Apologie de la loi du silence au sommet de l'Etat.
Il est des silences qui assourdissent, des absences qui révèlent, par contraste, l’indifférence glaçante du pouvoir. Lorsque le ministre de la Culture, Jean-Michel Abimbola, s’est éclipsé sans un mot, laissant derrière lui un vide aussi mystérieux qu’inquiétant, le peuple est resté suspendu à des murmures sans réponse. Des rumeurs, comme autant de feux follets, ont alors envahi l’espace public : démission secrète, exil volontaire, délitement de la fonction. Mais le gouvernement, impassible, a choisi de se réfugier derrière un mutisme calculé, méprisant la soif légitime d'information d'un citoyen en quête de vérité. Ainsi, le peuple, ce grand absent des préoccupations étatiques, fut encore une fois relégué au rang de spectateur, ignorant du sort de ceux qui dirigent en son nom.
Que dire de ce retour théâtral, annoncé en grande pompe par une poignée de médias dociles ? Le ministre, nous apprend-on enfin, se serait éclipsé pour des soins à Paris, là où l’élite soigne en silence ce qu’elle tait à son peuple. Étrange réapparition, qui met fin non aux inquiétudes, mais à l’illusion que la République aurait encore quelque égard pour ses citoyens.
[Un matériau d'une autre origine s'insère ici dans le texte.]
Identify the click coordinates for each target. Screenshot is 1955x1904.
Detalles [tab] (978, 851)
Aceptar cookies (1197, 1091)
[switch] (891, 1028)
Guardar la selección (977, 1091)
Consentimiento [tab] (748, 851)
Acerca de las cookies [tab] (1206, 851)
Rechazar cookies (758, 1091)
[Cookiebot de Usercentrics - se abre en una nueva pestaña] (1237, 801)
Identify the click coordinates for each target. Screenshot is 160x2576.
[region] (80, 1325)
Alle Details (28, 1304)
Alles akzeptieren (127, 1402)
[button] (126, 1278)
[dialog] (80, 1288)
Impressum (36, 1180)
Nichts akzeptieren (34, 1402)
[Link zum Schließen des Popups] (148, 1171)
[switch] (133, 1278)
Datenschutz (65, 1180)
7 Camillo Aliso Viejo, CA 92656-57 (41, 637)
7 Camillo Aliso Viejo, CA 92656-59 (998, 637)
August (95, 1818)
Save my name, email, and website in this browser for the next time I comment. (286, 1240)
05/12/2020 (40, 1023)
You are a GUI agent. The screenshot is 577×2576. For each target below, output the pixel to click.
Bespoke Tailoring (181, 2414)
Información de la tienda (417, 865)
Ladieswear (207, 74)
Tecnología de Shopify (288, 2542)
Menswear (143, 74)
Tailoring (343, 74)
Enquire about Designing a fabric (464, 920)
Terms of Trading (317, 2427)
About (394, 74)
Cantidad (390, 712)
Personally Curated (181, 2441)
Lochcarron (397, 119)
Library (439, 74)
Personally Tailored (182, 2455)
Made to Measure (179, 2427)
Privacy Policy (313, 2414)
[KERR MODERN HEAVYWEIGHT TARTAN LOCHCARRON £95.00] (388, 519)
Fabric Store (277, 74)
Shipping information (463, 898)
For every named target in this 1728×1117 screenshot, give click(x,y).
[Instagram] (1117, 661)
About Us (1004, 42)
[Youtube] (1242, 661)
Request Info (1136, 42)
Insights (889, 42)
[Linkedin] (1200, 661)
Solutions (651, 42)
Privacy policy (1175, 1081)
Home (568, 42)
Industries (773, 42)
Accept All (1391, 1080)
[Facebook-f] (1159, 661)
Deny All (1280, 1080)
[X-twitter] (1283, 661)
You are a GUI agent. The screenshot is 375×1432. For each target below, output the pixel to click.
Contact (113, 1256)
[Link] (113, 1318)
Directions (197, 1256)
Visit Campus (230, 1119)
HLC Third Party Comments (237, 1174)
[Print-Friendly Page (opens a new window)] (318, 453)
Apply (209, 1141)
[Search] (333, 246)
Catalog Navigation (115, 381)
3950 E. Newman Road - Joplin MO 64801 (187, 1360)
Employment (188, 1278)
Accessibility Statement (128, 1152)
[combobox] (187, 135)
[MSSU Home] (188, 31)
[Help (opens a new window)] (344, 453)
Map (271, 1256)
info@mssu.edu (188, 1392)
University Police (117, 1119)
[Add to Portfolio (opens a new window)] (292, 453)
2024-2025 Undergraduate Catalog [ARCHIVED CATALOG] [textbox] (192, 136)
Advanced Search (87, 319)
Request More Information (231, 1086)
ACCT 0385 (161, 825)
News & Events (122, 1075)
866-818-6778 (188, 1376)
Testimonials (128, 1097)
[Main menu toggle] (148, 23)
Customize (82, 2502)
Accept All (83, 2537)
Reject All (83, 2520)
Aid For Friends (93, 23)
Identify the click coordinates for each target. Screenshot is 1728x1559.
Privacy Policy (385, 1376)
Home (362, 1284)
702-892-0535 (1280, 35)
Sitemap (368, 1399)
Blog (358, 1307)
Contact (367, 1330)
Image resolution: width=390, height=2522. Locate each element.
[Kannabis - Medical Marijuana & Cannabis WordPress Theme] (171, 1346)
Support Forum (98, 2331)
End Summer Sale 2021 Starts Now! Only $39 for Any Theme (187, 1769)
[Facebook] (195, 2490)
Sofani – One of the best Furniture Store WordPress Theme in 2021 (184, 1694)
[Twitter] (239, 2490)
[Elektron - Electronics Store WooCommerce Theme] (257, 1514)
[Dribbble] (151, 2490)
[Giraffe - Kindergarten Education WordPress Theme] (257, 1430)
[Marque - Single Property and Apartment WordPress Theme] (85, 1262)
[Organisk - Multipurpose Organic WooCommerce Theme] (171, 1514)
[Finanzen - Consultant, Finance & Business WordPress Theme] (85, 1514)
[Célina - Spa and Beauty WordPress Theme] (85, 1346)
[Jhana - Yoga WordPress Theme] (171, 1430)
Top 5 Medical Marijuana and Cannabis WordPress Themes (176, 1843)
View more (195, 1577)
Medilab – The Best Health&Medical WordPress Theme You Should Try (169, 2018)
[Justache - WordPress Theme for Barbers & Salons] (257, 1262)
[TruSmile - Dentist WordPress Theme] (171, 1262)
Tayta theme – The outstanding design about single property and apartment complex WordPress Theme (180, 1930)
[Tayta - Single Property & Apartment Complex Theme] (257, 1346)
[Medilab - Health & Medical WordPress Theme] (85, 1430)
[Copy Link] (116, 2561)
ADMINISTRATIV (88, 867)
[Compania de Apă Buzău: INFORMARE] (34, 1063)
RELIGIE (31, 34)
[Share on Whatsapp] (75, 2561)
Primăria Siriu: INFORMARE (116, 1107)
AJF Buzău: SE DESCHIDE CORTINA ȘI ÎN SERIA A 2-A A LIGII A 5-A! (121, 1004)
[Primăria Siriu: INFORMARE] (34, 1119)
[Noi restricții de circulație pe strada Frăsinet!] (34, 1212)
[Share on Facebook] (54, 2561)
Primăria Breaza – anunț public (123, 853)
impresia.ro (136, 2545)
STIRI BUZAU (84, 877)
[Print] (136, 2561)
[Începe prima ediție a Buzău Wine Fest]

Nous étions donc censés patienter, sages et muets, en attendant le retour de l’illustre absent, tandis que le gouvernement, dans une complicité savamment orchestrée, jouait avec notre confiance comme avec une monnaie de pacotille. Les autorités ne semblent avoir retenu du devoir d’informer que ce qui leur sert : annoncer ce qu’il faut, quand il faut, et, surtout, à qui cela profite.
Mais qu'est-ce donc que cette légèreté avec laquelle on traite l'opinion publique ? Si l'absence prolongée d’un ministre peut être couverte d’un voile si épais, que dire des affaires autrement plus graves, celles que l’on cache sous des tonnes de bureaucratie et de communication aseptisée ? Il y a là une inquiétante démonstration de mépris pour le citoyen et de désinvolture quant à l'obligation de rendre des comptes. Ce n'est plus un ministre, mais un spectre qui, après des mois de silence, revient occuper sa place, comme si de rien n'était, comme si l'on pouvait, d’un revers de manche, balayer les mois de rumeurs, d’interrogations et d’incompréhensions.
En vérité, c’est toute une philosophie du pouvoir qui se dévoile dans cette affaire : celle d’une classe dirigeante déconnectée, pour qui la transparence n'est plus un principe, mais une faveur. Ce que nous ne savons pas, ce que l’on nous cache, pourrait être bien pire que ce que l'on nous révèle. Si l’on est prêt à dissimuler de telles absences, quelles autres vérités dérangeantes reposent, encore, dans les tiroirs scellés des ministères ? Ce silence assourdissant qui entoure chaque décision est peut-être le prélude d’une gouvernance qui ne dit plus rien, ou plutôt qui n’a plus rien à dire au peuple qu’elle est censée servir.